The trio happen upon a super-villain convention in New York and end up in the employ of celebrity villain Scarlet Overkill (voiced by Sandra Bullock). Shenanigans ensue as she sets them the task of stealing a royal crown. The bleating and babbling, dungaree-clad minions evade scrapes with naïve gumption. Characters fly through the air and crash land. Over and over.
At times you feel like you're watching a very long insurance ad, the kind where cute and colourful animated sprites prance around a percentage sign to distract you from terms and conditions. At times, you feel that could be a better way to spend your 90 minutes.
The Wrecking Crew
Looking at this lovingly produced music doc, you'd be forgiven for thinking it looks a little dusty around the corners, and that's taking into account its subject matter - a group of LA session musicians without whom nothing got recorded in the 1960s.
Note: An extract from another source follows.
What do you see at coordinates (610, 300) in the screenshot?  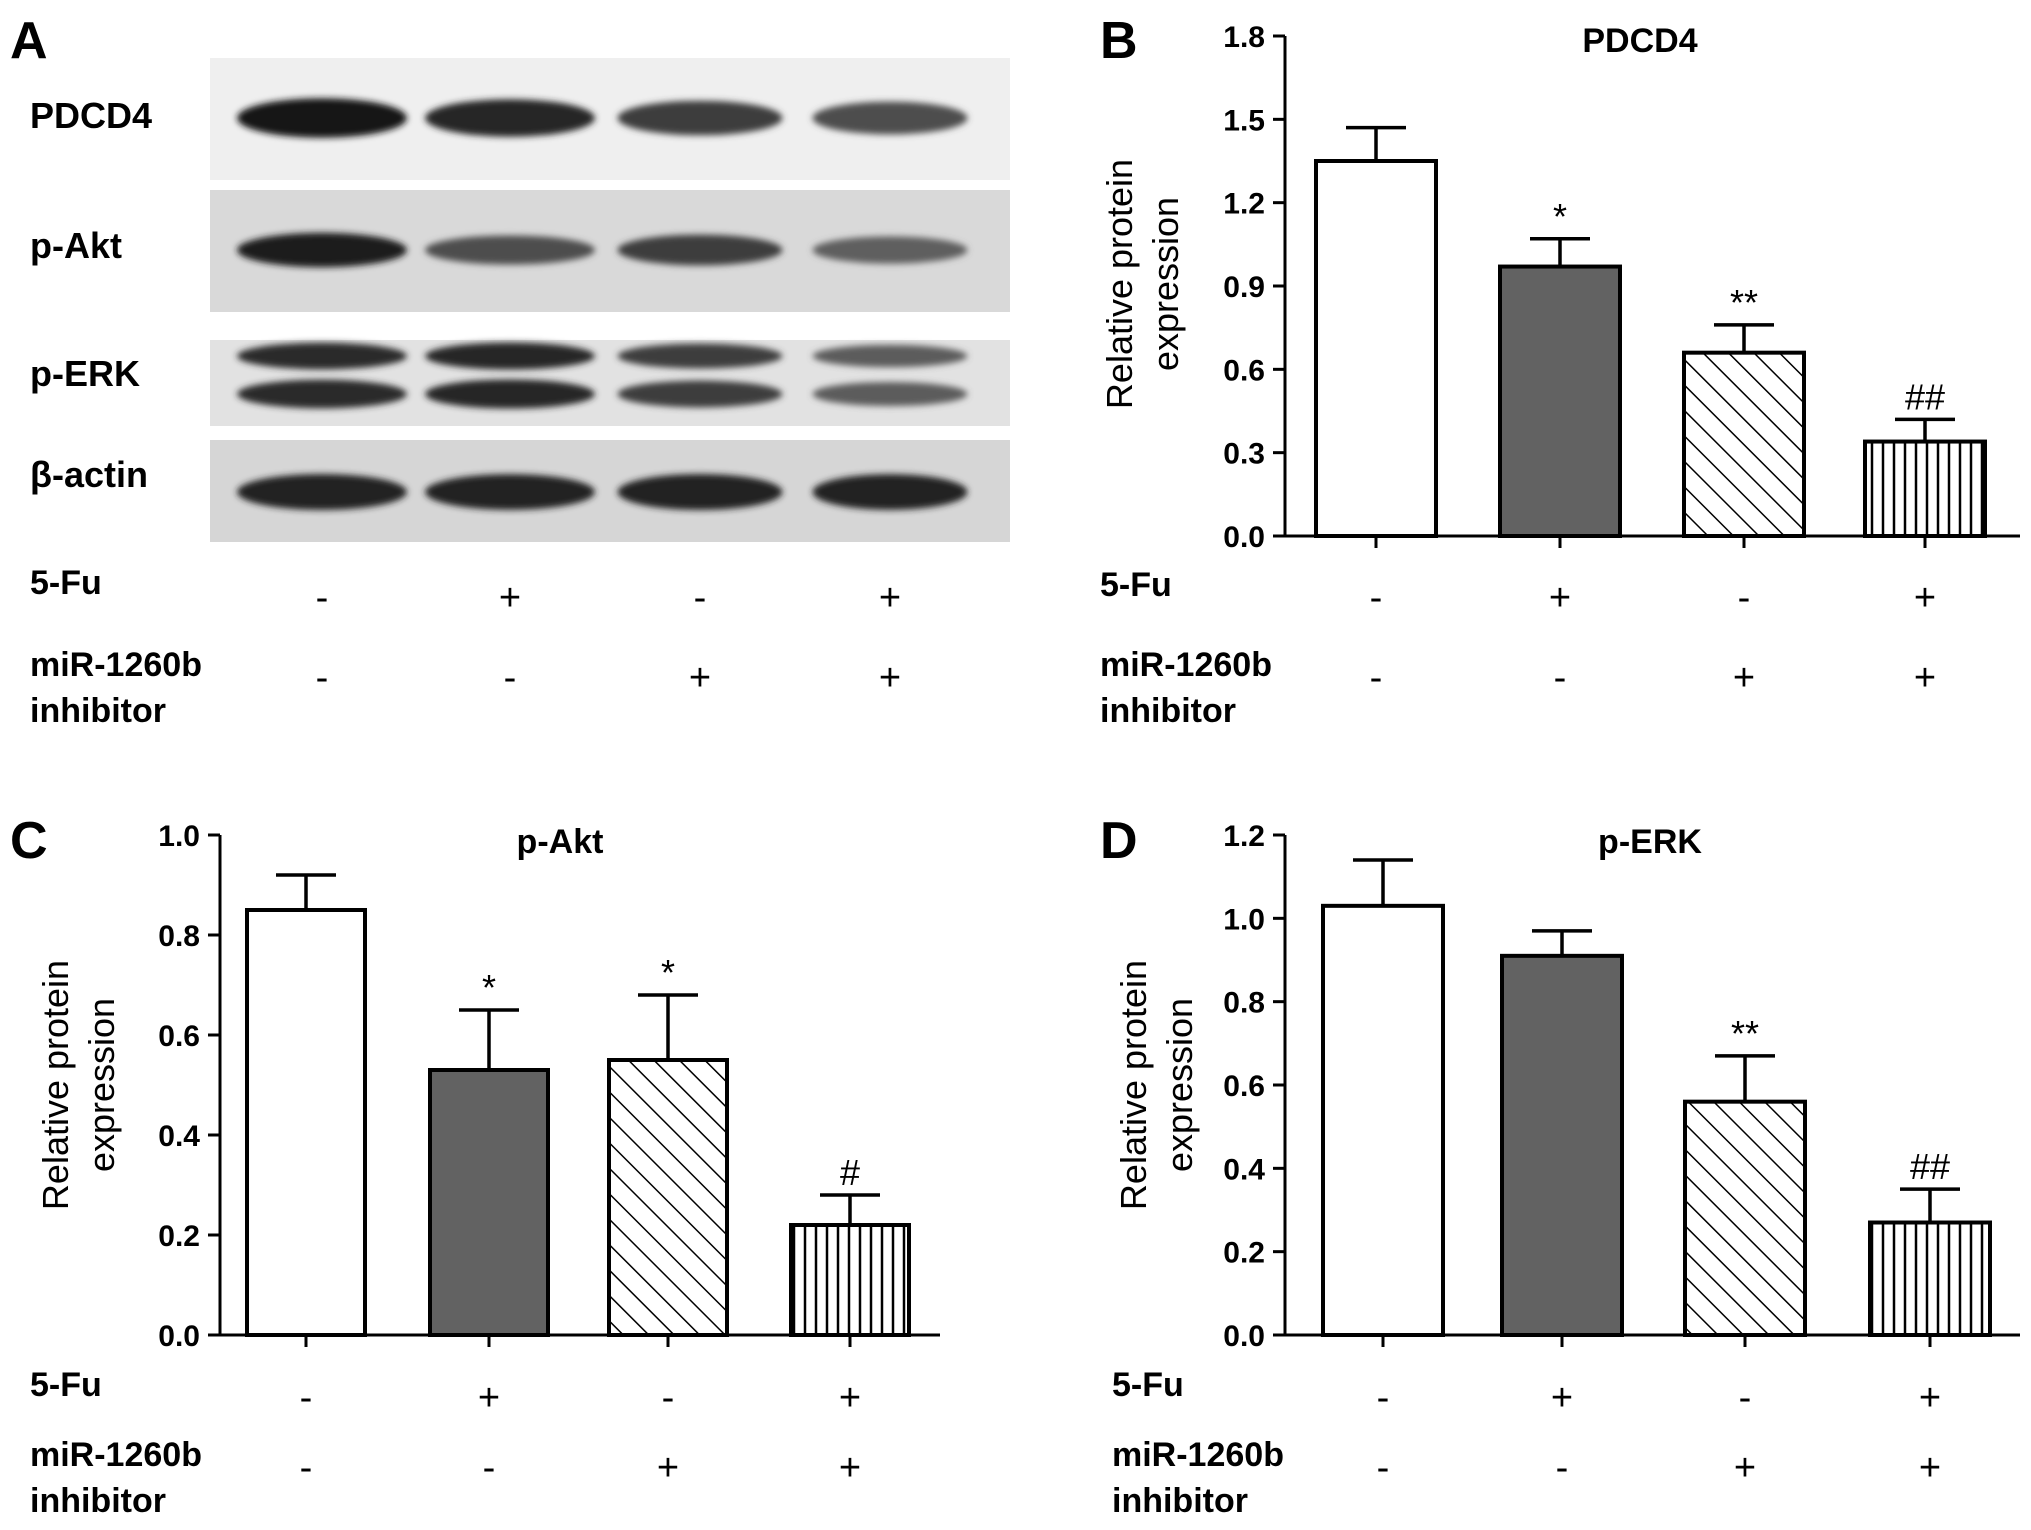 I see `blot-strips` at bounding box center [610, 300].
The reason is that not only was the The Wrecking Crew 12 years in the making, but it was a further seven before it secured funding for a theatrical release via a Kickstarter campaign. While "better late than never" might as well be the tagline for Denny Tedesco's film about late guitarist father Tommy and his cohorts, timing was one thing the Wrecking Crew had in spades.
Take it as a given that you've boogied or swayed to this lot in your lifetime. The music business shifted gears in the 1960s, and all that mattered were the hits. What wasn't let on then is that much of the music behind pop staples by The Monkees, The Byrds, The Beach Boys et al was not the work of dazzling smiles and youthful looks. It was this faceless but astoundingly tight and versatile "groove machine" led by Tedesco and Hal Blaine.
A jaw-dropping catalogue becomes apparent alongside a human rhythm. Bassist Carol Kaye reveals how she devised that iconic "dum dum duh duh-dum" opening on Glen Campbell's Wichita Lineman. Brian Wilson, Cher and Nancy Sinatra praise the unsung heroes who made them rich. The sense of a secret history being unfurled is delicious.